The net increase in livestock sales since 2017 is solely due to the fact that more antibiotics are sold for use in pig and cattle production. During those two years, sales of pigs increased by around 560,000 kg, or nearly 28%, as shown in Table 2. Cattle sales also rose by a more modest 8%. Sales of medically important antibiotics for pigs and cattle combined are 55% higher than sales of these pharmaceuticals for human patients.

As mentioned earlier, the FDA’s current coverage of antibiotic sales is inadequate.
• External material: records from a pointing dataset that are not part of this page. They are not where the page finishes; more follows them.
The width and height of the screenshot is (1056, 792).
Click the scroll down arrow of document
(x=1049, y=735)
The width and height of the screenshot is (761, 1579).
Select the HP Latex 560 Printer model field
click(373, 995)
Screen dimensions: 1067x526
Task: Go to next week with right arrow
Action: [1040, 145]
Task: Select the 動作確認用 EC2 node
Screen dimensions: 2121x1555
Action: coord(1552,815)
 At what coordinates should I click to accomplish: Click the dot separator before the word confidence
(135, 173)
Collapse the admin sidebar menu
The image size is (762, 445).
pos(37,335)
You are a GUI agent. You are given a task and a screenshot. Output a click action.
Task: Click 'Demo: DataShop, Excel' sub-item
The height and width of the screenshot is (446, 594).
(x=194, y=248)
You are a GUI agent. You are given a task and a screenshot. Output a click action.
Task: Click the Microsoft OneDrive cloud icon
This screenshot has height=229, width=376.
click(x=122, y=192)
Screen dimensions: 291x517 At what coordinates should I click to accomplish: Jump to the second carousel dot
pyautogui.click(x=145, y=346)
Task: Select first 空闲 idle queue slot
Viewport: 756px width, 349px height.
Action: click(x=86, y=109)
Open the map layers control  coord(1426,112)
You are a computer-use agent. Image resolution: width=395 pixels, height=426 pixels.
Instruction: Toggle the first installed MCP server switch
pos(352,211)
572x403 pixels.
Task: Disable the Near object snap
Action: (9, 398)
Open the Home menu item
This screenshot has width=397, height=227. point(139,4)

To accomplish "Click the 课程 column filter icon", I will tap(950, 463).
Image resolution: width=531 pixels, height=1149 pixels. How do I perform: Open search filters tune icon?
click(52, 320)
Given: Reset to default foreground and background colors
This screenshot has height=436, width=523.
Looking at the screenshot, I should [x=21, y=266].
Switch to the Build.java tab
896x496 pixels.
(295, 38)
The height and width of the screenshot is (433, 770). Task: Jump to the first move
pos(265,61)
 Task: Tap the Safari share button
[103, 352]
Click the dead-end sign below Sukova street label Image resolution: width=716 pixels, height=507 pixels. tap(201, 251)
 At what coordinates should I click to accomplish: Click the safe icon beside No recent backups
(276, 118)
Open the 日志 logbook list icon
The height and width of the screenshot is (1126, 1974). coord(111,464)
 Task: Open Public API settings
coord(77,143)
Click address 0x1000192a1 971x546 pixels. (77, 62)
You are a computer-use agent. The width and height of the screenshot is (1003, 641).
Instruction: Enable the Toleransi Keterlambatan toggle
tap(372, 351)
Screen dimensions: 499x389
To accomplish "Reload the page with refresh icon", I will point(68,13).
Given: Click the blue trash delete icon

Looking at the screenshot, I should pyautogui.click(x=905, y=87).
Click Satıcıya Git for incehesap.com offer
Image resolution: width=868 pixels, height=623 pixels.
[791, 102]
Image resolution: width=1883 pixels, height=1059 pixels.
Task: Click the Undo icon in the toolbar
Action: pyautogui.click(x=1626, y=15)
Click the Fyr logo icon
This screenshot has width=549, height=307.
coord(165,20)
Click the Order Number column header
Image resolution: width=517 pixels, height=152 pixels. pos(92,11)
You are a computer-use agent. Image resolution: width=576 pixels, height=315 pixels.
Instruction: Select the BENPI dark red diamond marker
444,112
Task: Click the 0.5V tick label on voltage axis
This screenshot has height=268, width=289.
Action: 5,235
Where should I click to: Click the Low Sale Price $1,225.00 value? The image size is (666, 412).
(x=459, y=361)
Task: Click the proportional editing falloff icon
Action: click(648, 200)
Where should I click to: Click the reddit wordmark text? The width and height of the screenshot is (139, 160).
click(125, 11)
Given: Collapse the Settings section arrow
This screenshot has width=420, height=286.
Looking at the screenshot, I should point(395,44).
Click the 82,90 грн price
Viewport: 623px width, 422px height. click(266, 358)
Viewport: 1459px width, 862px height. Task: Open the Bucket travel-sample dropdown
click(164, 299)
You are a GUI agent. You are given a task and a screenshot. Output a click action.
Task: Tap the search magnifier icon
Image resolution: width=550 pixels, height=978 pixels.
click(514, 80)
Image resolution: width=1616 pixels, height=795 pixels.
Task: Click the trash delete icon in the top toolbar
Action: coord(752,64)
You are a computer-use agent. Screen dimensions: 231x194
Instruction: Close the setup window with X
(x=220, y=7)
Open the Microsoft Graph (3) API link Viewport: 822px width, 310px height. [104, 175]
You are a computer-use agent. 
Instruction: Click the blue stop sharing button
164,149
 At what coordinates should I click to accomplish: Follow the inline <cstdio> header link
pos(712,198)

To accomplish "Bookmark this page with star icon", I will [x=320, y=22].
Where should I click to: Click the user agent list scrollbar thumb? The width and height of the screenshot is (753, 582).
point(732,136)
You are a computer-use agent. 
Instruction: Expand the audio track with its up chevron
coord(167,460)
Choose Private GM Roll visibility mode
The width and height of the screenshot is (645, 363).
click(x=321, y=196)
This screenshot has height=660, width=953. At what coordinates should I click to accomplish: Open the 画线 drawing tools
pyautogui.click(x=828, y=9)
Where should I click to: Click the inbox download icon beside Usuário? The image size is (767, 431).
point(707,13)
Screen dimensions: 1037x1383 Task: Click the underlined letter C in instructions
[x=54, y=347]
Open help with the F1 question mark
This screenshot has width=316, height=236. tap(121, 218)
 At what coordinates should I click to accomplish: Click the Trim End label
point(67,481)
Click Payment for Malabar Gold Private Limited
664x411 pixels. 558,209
Ideally, the FDA would provide more context to the sales figures by also reporting the relative size of the animal population in production. The FDA proposed this in 2017, but did not implement it.

We used the U.S. Department of Agriculture’s Quickstat tool to determine the number of adult pigs slaughtered annually in the U.S. from 2017 to 2019. The total number of pigs slaughtered is a reasonable guide to the size of the pig population most likely to receive all pig antibiotics sold that year. We found data suggesting that the size of this pig population increased by about 7% from 2017 to 2019. Therefore, higher production levels alone cannot explain the 28% increase in sales of pig antibiotics.

FDA has to do better. The FDA should immediately follow up and start reporting antibiotic sales, based on the size of the animal population most likely to receive these drugs, as suggested in 2017. This data should also be integrated into a federal system that will be comprehensively tracked and then fully provided -integrated reports on antibiotic use and resistance in humans, the environment and animals – especially farm animals.

The CDC states that 75% of new dangerous infections, including pandemics, spread from animals to the human population. These animal-borne threats include viruses, as well as new forms of antibiotic resistance genes and the multi-resistant super bacteria that carry them. Preparing for a pandemic and protecting public health should be our nation’s number one priority. We must therefore invest heavily in tracking antibiotic resistance and antibiotic use wherever it occurs.